── INPUT

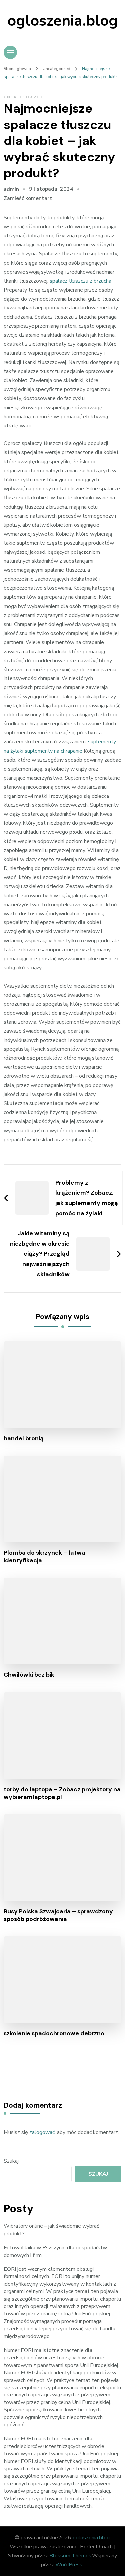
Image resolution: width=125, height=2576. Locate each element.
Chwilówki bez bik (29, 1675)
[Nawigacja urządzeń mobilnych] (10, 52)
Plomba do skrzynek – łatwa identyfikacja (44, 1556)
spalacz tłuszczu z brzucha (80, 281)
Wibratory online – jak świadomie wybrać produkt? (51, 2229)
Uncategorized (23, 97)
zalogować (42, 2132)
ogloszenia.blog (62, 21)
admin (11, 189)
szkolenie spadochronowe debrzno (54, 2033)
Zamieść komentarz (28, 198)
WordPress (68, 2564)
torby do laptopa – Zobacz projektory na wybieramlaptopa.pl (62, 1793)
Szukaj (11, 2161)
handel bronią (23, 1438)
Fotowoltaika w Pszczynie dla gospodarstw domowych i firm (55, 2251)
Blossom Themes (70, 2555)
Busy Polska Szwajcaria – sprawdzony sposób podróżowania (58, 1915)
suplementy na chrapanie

────

PROBLEM STATEMENT
Every line from the start of the material through the line containing "spalacz tłuszczu z brzucha (80, 281)" is needed exactly as written; the pictures are not.

TASK SOLUTION
Image resolution: width=125, height=2576. Locate each element.
Chwilówki bez bik (29, 1675)
[Nawigacja urządzeń mobilnych] (10, 52)
Plomba do skrzynek – łatwa identyfikacja (44, 1556)
spalacz tłuszczu z brzucha (80, 281)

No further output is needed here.